The right to detailed assessment arises only where there is an order that a party pay another parties costs to be assessed if not agreed. This can happen in the following ways:-
- The court makes an order in those terms (either by consent or otherwise);
- Such an order is deemed to have been made pursuant to CPR 44.9(1), specifically as a result of the operation of:-
- CPR 3.7 (claim struck out for non-payment of fees)
- CPR 3.7B (sanctions for dishonouring cheque)
- CPR 36.13 (a CPR 36 offer is accepted); or
- CPR 38.6 (claimant discontinues)
It is important to note that CPR 36.13 only applies subject to CPR 36.20[ii], thus an order for assessment of costs is deemed to have been made only where the claim settles pursuant to CPR 36.13, and not where settlement is pursuant to CPR 36.20.
The applicable regime is that contained within CPR 36.20(2), which states that ‘where a Part 36 offer is accepted within the relevant period, the claimant is entitled to the fixed costs in… [the relevant table].. of Part 45 for the stage applicable at the date on which notice of acceptance was served…’ The only relevant factor is when the claim actually settled, and there is no right for the claimant to bring assessment proceedings, or for the defendant to dispute the costs claimed.
CPR 45.29A states that it applies ‘where a claim is started under the [RTA Protocol] but no longer continues under the relevant Protocol…’ This is a simple question of fact, and there is nothing which provides that the claim must have left the portal ‘correctly’.
It is worth noting that CPR 45.29A does state that ‘nothing in this section shall prevent the court making an order under rule 45.24’. Pursuant to CPR 45.24(2) and (2A), where the court determines that a claimant did not comply with the relevant protocol the court may make other orders in respect of costs.

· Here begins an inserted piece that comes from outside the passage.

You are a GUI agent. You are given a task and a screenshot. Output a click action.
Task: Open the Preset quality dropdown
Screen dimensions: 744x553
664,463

It is critical to note that these paragraphs apply only where judgment is given in favour of the claimant. Where the claim has settled, as will always be the case where there is offer and acceptance pursuant to CPR 36, there has been no judgment.

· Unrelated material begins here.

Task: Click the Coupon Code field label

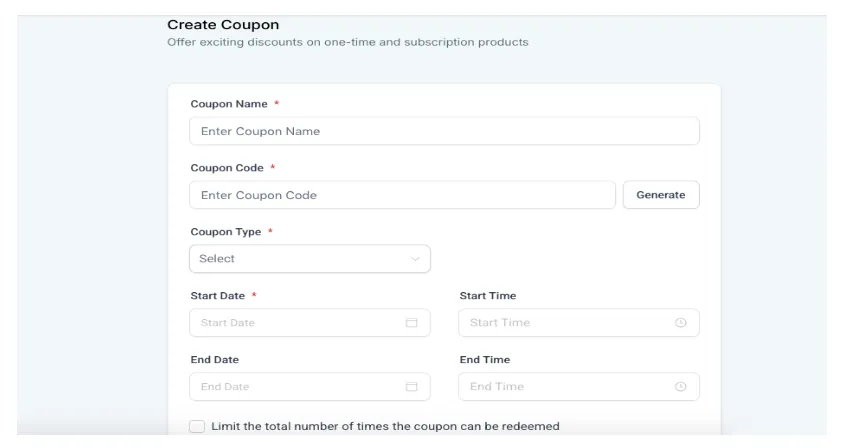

If a CPR 36 offer made in RTA or EL/PL proceedings is accepted within the relevant period for that offer, the claimant will be entitled to the costs within the relevant table applicable as at the date notice of acceptance was served. There is no right for a defendant to dispute the level of costs claimed. Defendants in such cases should consider whether to make a Part 36 offer at all.
Whilst a defendant might seek to argue that it had already raised issue with whether the claim had left the portal correctly, it is my view that such an argument would be unlikely succeed because the consequences of Part 36 are clear, and that by making such an offer the defendant has compromised its right to do so.
If defendants wish to settle such claims but preserve their right to dispute the claimant’s costs, they should settle by way of a consent order providing that costs be assessed.
Please note that this question has not currently been determined by the court and is my current recommendation for ‘best practice’. Updates shall follow as the position develops.